*PROBLEM REQUIREMENTS*:
Gather all lines from the material that contain the word "avatar".

*ENTRIES SHOWN*:
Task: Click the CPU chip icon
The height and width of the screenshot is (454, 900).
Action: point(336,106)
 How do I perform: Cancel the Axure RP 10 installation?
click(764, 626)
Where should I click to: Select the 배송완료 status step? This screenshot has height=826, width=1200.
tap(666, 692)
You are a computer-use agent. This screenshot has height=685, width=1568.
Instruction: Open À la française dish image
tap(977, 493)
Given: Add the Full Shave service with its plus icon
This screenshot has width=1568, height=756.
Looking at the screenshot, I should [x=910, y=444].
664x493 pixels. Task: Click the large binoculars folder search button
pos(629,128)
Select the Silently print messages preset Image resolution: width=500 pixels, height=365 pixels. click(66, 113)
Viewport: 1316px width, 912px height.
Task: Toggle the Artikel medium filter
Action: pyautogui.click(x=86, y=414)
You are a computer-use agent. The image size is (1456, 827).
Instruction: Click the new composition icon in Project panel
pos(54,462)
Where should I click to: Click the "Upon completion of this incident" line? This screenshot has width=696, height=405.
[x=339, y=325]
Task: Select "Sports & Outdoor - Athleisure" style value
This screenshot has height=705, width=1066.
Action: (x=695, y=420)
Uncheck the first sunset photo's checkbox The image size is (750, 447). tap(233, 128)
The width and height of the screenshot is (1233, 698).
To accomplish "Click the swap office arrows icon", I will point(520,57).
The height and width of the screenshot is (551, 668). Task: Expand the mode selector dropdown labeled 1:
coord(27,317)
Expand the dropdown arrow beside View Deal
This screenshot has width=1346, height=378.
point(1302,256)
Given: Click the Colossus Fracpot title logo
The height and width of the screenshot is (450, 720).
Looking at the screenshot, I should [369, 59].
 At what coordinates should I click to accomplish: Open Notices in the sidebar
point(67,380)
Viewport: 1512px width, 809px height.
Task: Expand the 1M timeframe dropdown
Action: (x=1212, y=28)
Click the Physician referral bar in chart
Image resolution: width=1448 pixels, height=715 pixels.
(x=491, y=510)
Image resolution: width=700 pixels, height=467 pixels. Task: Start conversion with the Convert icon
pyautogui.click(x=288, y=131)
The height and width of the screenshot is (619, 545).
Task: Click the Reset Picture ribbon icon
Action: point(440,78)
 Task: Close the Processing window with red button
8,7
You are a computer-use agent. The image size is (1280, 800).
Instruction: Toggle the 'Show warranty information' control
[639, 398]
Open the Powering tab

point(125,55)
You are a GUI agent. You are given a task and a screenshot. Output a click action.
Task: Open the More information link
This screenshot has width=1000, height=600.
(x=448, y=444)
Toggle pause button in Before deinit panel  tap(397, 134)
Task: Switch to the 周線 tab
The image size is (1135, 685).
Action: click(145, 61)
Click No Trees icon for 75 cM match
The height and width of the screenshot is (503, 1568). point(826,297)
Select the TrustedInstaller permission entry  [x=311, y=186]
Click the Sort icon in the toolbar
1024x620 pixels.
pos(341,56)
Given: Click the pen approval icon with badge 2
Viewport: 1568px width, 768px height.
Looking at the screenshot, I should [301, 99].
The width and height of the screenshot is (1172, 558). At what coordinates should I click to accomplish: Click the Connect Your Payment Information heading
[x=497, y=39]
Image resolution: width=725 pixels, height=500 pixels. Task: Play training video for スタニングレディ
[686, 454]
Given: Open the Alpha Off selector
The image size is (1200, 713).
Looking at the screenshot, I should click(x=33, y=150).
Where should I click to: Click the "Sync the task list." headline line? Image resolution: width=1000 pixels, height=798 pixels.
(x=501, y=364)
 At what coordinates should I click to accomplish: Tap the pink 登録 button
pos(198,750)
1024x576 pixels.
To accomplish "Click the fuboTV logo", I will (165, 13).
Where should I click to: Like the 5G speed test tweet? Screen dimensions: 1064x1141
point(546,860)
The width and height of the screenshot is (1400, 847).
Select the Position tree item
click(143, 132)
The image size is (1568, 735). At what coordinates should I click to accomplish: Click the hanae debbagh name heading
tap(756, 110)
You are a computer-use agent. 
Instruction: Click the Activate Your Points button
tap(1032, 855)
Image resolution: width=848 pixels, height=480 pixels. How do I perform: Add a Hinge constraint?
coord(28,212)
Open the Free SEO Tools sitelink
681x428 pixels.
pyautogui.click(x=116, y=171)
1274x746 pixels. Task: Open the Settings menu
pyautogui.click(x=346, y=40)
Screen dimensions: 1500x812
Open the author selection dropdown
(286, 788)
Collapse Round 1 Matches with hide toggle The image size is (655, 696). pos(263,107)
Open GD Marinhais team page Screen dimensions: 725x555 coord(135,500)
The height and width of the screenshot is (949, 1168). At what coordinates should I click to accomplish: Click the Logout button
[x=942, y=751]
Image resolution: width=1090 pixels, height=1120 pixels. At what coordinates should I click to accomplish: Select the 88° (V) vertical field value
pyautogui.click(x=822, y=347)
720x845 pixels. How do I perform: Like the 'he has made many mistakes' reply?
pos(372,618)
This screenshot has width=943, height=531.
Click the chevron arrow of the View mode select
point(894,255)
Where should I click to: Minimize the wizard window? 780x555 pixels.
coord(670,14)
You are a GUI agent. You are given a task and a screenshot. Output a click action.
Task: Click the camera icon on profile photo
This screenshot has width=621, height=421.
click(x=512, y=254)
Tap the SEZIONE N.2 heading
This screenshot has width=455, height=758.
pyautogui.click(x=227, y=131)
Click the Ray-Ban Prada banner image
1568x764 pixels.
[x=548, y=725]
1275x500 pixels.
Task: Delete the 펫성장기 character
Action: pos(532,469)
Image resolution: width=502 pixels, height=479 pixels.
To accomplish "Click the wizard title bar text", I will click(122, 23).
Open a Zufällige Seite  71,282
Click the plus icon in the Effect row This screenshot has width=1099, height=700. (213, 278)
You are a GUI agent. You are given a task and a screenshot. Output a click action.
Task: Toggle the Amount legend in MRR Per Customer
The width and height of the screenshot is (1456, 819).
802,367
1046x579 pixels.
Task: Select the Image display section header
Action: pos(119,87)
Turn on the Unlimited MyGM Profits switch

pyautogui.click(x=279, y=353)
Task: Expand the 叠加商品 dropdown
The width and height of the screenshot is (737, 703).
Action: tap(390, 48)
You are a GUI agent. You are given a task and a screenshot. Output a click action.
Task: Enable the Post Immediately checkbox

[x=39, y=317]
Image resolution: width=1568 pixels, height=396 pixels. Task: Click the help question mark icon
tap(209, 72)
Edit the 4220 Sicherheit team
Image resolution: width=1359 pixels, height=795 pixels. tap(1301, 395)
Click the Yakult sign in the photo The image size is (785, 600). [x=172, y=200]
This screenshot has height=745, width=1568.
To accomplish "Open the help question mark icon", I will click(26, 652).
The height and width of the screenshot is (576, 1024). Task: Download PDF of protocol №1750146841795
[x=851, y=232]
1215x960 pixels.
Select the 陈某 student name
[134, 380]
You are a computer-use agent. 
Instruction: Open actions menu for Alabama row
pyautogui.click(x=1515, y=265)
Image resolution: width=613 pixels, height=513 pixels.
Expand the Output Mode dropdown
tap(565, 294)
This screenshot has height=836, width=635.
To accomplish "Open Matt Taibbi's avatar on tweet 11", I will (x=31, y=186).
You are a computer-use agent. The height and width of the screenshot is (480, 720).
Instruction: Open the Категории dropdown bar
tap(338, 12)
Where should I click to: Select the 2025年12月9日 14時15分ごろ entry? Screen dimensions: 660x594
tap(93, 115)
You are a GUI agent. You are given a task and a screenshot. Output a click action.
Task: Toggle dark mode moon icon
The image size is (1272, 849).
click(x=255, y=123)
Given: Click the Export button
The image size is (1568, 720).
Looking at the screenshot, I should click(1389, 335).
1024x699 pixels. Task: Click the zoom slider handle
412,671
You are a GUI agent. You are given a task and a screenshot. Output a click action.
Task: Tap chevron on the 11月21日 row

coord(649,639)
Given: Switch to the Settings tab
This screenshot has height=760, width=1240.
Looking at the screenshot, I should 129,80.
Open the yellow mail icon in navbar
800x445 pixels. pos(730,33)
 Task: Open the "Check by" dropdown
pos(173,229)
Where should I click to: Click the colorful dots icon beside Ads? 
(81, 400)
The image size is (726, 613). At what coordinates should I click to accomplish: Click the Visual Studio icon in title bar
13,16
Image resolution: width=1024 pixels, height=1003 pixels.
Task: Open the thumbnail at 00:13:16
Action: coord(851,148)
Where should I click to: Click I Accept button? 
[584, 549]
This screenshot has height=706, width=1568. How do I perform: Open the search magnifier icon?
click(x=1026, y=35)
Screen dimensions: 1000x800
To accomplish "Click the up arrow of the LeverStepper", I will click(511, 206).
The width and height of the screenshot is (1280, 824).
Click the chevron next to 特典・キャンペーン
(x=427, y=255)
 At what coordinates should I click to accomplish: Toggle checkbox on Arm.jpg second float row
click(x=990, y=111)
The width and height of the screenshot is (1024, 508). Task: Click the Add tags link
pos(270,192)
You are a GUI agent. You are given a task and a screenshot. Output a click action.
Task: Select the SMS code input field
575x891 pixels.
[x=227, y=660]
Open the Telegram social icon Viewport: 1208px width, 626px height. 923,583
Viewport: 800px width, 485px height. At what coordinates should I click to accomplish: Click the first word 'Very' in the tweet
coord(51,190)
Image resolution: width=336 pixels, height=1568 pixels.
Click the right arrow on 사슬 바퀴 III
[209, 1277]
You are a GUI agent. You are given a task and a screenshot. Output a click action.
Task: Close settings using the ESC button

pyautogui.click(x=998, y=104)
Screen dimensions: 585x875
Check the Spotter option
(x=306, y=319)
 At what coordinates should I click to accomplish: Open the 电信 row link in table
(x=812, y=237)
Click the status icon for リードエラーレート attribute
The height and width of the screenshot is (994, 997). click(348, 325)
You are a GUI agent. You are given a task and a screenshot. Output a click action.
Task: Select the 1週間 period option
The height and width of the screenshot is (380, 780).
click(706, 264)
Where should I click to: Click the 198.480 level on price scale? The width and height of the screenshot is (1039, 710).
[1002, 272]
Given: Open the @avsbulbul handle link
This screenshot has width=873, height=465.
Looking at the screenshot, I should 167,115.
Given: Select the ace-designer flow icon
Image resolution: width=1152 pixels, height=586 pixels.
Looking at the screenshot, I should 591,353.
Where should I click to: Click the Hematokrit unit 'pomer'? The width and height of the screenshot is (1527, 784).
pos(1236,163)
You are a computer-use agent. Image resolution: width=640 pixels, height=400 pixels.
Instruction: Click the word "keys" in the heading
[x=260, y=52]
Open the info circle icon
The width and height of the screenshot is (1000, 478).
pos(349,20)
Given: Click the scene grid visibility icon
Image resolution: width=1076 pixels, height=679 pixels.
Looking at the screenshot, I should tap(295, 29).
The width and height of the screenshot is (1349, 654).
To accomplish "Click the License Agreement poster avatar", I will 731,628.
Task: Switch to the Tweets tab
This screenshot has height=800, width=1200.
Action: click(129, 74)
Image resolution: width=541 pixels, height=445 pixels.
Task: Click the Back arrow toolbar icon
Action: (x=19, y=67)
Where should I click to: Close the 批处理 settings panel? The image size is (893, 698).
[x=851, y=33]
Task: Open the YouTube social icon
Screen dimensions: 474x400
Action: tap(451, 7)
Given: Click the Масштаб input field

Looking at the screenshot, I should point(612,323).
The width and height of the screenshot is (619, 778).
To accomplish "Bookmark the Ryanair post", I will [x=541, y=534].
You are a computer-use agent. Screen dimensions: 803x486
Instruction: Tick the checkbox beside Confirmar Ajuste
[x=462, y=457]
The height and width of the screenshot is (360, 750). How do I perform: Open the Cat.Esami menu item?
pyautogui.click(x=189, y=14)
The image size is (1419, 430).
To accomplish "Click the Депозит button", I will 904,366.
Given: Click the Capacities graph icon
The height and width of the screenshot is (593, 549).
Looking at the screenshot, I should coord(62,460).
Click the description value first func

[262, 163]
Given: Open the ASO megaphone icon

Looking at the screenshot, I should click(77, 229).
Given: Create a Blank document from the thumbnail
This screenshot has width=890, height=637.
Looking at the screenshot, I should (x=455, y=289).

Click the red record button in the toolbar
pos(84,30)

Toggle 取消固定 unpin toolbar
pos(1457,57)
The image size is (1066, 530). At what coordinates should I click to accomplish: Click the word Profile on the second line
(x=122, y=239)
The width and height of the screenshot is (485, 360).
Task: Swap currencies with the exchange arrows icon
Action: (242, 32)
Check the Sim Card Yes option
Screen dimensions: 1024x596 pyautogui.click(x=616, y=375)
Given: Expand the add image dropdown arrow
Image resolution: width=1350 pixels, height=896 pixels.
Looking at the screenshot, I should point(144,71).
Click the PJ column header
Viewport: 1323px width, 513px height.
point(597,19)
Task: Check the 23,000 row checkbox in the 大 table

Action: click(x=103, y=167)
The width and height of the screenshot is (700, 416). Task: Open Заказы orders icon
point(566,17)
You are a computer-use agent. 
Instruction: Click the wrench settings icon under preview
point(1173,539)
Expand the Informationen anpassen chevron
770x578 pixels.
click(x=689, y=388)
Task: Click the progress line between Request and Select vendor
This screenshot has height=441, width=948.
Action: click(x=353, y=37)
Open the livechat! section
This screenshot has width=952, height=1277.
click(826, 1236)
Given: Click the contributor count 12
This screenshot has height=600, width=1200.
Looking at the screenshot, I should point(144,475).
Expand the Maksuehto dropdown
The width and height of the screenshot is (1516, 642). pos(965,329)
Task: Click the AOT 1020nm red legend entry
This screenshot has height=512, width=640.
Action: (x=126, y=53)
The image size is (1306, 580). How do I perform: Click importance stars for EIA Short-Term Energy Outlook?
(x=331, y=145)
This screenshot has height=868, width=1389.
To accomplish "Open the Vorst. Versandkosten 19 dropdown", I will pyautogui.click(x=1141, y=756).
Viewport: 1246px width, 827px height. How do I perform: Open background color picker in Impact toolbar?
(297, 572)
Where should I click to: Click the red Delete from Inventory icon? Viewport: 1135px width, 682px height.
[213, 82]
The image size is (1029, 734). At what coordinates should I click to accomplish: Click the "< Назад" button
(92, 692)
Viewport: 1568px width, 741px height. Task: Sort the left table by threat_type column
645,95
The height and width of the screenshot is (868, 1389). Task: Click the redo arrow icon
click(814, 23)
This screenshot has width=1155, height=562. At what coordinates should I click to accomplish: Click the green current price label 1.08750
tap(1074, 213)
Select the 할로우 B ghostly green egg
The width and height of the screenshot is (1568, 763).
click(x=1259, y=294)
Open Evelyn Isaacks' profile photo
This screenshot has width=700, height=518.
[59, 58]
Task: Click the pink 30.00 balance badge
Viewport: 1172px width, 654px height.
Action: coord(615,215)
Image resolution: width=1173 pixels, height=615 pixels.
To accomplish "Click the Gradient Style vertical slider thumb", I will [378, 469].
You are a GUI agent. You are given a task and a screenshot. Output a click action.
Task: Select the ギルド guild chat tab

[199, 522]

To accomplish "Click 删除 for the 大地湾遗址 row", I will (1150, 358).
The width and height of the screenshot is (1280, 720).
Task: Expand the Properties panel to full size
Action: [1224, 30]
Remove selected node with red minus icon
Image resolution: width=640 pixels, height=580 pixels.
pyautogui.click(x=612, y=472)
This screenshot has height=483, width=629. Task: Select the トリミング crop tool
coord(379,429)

*OUTPUT OF THE TASK*:
To accomplish "Open Matt Taibbi's avatar on tweet 11", I will (x=31, y=186).
To accomplish "Click the License Agreement poster avatar", I will 731,628.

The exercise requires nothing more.